┌──

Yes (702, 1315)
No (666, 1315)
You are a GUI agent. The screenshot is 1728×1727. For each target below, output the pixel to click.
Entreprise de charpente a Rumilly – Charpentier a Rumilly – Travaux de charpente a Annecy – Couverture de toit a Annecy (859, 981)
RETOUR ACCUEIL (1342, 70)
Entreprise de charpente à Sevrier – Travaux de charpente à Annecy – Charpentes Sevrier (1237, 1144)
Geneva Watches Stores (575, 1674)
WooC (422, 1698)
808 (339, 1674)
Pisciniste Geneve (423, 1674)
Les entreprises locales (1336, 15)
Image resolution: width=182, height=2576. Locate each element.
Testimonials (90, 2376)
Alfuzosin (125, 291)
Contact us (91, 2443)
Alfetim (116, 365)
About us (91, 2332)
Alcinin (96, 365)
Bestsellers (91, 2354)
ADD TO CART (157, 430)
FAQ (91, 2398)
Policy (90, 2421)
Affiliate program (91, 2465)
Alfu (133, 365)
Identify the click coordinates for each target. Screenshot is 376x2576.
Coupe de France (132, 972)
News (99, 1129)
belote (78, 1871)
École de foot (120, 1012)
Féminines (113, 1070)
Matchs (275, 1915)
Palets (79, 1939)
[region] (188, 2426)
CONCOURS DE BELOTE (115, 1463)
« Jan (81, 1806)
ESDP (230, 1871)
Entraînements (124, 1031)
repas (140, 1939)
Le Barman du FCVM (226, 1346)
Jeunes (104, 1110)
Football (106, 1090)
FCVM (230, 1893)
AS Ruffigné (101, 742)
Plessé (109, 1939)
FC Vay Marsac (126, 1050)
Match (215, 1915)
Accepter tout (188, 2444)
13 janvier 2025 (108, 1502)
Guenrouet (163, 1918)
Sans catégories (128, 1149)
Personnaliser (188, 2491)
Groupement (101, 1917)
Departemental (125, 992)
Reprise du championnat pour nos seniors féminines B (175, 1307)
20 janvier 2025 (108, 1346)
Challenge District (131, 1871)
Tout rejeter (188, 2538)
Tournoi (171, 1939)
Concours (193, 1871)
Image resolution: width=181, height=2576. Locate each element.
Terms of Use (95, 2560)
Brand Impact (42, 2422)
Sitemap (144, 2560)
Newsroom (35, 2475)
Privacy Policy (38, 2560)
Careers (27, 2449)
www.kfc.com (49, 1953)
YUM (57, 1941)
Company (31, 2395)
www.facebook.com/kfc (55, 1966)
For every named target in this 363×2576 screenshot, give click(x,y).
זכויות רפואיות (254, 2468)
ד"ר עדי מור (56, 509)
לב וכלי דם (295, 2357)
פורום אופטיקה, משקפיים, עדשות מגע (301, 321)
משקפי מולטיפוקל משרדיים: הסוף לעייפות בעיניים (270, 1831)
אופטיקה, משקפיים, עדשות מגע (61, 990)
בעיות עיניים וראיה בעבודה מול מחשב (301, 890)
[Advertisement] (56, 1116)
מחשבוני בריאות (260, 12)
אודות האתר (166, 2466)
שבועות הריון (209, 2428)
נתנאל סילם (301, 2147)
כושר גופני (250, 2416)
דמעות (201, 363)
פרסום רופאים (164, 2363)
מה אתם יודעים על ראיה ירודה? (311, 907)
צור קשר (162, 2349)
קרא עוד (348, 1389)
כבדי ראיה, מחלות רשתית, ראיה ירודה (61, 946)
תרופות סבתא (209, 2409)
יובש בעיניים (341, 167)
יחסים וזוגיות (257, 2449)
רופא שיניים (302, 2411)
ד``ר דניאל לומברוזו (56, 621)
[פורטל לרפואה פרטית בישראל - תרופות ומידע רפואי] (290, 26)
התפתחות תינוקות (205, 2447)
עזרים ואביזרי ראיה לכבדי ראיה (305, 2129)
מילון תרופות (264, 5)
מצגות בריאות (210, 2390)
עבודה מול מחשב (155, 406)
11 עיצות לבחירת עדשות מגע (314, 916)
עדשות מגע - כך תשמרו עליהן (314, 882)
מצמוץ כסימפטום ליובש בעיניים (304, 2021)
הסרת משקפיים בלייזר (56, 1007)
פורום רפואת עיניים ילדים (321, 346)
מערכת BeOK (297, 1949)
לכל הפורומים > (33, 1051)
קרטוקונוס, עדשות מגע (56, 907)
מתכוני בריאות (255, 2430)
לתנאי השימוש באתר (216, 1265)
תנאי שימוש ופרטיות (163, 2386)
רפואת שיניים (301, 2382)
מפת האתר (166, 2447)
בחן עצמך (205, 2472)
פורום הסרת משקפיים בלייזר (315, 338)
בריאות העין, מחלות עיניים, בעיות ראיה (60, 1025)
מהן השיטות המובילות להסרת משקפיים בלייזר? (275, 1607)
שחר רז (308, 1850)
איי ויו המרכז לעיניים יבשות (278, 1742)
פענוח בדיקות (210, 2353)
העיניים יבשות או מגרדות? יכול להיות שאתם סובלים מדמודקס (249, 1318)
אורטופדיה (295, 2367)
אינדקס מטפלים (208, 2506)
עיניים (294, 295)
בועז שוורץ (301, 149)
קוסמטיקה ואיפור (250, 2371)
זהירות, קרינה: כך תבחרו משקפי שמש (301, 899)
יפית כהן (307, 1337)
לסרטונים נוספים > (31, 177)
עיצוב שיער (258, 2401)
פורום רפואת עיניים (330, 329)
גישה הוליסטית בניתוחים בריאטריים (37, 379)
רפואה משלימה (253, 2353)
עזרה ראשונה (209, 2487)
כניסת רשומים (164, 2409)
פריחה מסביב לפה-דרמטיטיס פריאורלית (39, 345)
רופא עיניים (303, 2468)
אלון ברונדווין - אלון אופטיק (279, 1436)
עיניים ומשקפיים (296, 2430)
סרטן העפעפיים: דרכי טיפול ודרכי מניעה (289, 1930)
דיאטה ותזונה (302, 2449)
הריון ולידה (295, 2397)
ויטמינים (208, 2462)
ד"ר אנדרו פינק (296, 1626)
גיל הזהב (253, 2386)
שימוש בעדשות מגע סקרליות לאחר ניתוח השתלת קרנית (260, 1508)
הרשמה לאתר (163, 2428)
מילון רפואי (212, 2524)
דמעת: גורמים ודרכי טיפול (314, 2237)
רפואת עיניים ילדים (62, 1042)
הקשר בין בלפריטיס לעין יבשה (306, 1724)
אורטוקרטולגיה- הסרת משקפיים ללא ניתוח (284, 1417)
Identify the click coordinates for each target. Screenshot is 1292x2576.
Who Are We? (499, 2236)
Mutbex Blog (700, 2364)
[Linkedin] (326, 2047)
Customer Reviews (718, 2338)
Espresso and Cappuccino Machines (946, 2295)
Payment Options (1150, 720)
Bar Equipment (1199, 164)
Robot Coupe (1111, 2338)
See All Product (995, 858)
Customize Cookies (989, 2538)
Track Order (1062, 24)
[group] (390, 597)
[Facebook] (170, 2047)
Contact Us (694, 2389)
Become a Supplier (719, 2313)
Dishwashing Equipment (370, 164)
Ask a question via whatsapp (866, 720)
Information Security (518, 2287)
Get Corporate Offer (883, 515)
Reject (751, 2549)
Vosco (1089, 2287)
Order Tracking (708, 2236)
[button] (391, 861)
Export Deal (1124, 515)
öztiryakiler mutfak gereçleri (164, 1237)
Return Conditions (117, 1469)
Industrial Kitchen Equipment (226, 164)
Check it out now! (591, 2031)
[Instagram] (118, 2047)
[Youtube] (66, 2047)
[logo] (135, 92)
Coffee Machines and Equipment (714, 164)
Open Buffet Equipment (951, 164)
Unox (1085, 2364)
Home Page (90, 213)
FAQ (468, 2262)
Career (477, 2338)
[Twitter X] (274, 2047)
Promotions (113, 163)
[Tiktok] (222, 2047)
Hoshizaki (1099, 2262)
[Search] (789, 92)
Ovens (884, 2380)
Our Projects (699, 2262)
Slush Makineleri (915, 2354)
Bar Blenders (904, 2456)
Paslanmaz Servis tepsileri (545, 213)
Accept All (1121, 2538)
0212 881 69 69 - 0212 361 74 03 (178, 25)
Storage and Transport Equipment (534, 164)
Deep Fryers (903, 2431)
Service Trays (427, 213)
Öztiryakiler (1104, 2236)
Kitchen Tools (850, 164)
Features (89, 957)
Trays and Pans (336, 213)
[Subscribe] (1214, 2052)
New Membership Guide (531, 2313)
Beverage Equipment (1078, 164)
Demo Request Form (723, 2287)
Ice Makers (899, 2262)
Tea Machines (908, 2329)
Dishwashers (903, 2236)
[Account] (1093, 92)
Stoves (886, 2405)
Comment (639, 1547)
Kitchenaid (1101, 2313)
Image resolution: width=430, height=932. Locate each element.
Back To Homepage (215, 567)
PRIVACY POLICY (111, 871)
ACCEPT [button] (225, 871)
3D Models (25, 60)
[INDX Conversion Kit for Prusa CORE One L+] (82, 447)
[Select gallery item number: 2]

└──

» **Task prompt**: Reproduce the entries above exactly, starting at their first line and finishing with the line that contains "WooC (422, 1698)".

» **Expected answer**:
Yes (702, 1315)
No (666, 1315)
You are a GUI agent. The screenshot is 1728×1727. For each target below, output the pixel to click.
Entreprise de charpente a Rumilly – Charpentier a Rumilly – Travaux de charpente a Annecy – Couverture de toit a Annecy (859, 981)
RETOUR ACCUEIL (1342, 70)
Entreprise de charpente à Sevrier – Travaux de charpente à Annecy – Charpentes Sevrier (1237, 1144)
Geneva Watches Stores (575, 1674)
WooC (422, 1698)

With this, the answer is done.